Alıştırma Açıklaması.
Çamlıhemşin'deki evi anlatan metne göre Topluca Köyünden vatandaşın tek katlı evi yoldan kaç metre yukarıdadır?

Gösterilen Metin.
Mlliyet Milliyet Blog Milliyet Blog
 
Facebook Connect
Blog Kategorileri
 

03 Aralık '10

 
Kategori
Haber
 

Ha bu Ahmet, nasil akil etti da, ha buraya evi kondirdi?!

Ha bu Ahmet, nasil akil etti da, ha buraya evi kondirdi?!
 

Fırtına Deresinin fırtına adamı, evinin girişinde...


Rize’nin Çamlıhemşin İlçesinde, yerleşim alanlarında SİT’in kaldırılmasını isteyen vatandaşların, pankartlı, sloganlı tepkileri, bir piknik havasında geçiyor.

Yöre halkı, zaten hep bu SİT yüzünden bir türlü büyüyemedi, Ev yapımında herkes, kendi kafasına göre takıldı. Ortaya acayip şeyler çıktı. İlçenin Topluca Köyünden bir vatandaş, yoldan 42 metre yukarıda, sivri bir dağın tepesine inşa ettiği tek katlı evinin çatısını, rüzgardan korumak için, çelik halatlarla eve bağladı. Evin rüzgardan uçmaması için de, arka tarafta inşa ettiği duvara, yine çelik halatlarla duvara monte etti. Karayolu ile ulaşımı sağlamak için de, sorunu, bir teleferik yaparak çözdü,.

Kayıtlı Bilgiler.

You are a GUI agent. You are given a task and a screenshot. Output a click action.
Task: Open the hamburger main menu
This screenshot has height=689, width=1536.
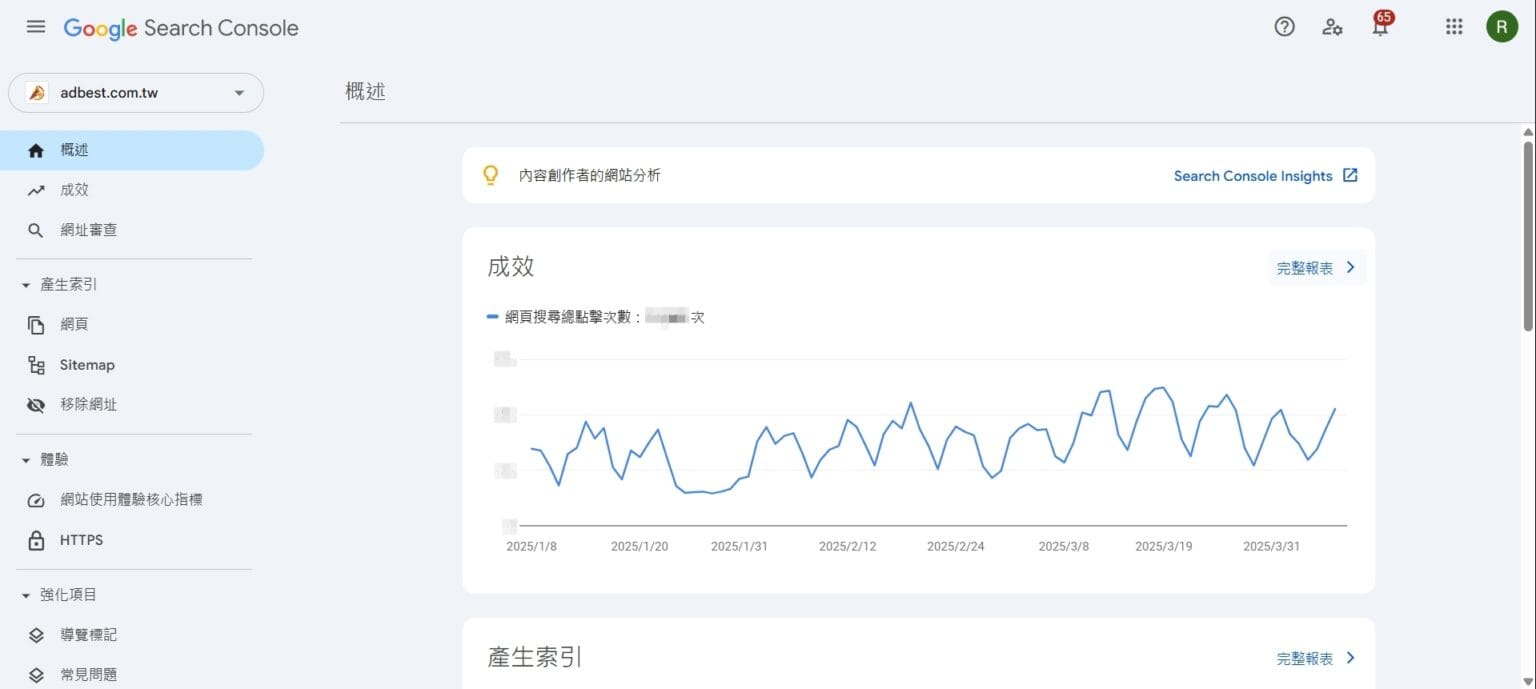tap(36, 27)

Tam Cevap.
Ev, yoldan 42 metre yukarıda, sivri bir dağın tepesindedir.